**Objective**
Copy the listing below, changing every "dropdown" to "drop-down list" and leaving everything else unchanged.

**Data supplied**
• • •
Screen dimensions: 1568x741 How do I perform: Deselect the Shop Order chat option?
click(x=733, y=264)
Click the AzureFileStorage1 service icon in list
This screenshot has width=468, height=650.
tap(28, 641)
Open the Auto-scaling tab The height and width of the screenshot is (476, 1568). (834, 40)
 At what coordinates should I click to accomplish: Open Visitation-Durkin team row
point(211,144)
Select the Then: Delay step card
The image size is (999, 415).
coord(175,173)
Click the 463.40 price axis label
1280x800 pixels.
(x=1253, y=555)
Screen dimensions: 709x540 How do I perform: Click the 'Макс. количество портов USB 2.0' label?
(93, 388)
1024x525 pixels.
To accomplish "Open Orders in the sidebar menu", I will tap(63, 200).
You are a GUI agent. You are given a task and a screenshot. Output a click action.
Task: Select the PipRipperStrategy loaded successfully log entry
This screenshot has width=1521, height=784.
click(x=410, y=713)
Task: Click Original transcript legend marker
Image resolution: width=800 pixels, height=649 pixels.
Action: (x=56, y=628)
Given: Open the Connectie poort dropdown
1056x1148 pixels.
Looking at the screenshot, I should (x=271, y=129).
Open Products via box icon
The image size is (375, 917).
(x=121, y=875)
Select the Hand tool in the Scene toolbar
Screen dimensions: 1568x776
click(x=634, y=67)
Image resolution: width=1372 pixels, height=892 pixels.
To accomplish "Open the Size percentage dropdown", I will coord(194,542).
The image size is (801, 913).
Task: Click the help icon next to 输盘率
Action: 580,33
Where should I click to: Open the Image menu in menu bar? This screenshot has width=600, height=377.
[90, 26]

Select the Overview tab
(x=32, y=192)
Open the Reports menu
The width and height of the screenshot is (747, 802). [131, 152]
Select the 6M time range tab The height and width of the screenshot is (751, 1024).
• • •
**Written solution**
Screen dimensions: 1568x741 How do I perform: Deselect the Shop Order chat option?
click(x=733, y=264)
Click the AzureFileStorage1 service icon in list
This screenshot has width=468, height=650.
tap(28, 641)
Open the Auto-scaling tab The height and width of the screenshot is (476, 1568). (834, 40)
 At what coordinates should I click to accomplish: Open Visitation-Durkin team row
point(211,144)
Select the Then: Delay step card
The image size is (999, 415).
coord(175,173)
Click the 463.40 price axis label
1280x800 pixels.
(x=1253, y=555)
Screen dimensions: 709x540 How do I perform: Click the 'Макс. количество портов USB 2.0' label?
(93, 388)
1024x525 pixels.
To accomplish "Open Orders in the sidebar menu", I will tap(63, 200).
You are a GUI agent. You are given a task and a screenshot. Output a click action.
Task: Select the PipRipperStrategy loaded successfully log entry
This screenshot has width=1521, height=784.
click(x=410, y=713)
Task: Click Original transcript legend marker
Image resolution: width=800 pixels, height=649 pixels.
Action: (x=56, y=628)
Given: Open the Connectie poort drop-down list
1056x1148 pixels.
Looking at the screenshot, I should (x=271, y=129).
Open Products via box icon
The image size is (375, 917).
(x=121, y=875)
Select the Hand tool in the Scene toolbar
Screen dimensions: 1568x776
click(x=634, y=67)
Image resolution: width=1372 pixels, height=892 pixels.
To accomplish "Open the Size percentage drop-down list", I will coord(194,542).
The image size is (801, 913).
Task: Click the help icon next to 输盘率
Action: 580,33
Where should I click to: Open the Image menu in menu bar? This screenshot has width=600, height=377.
[90, 26]

Select the Overview tab
(x=32, y=192)
Open the Reports menu
The width and height of the screenshot is (747, 802). [131, 152]
Select the 6M time range tab The height and width of the screenshot is (751, 1024).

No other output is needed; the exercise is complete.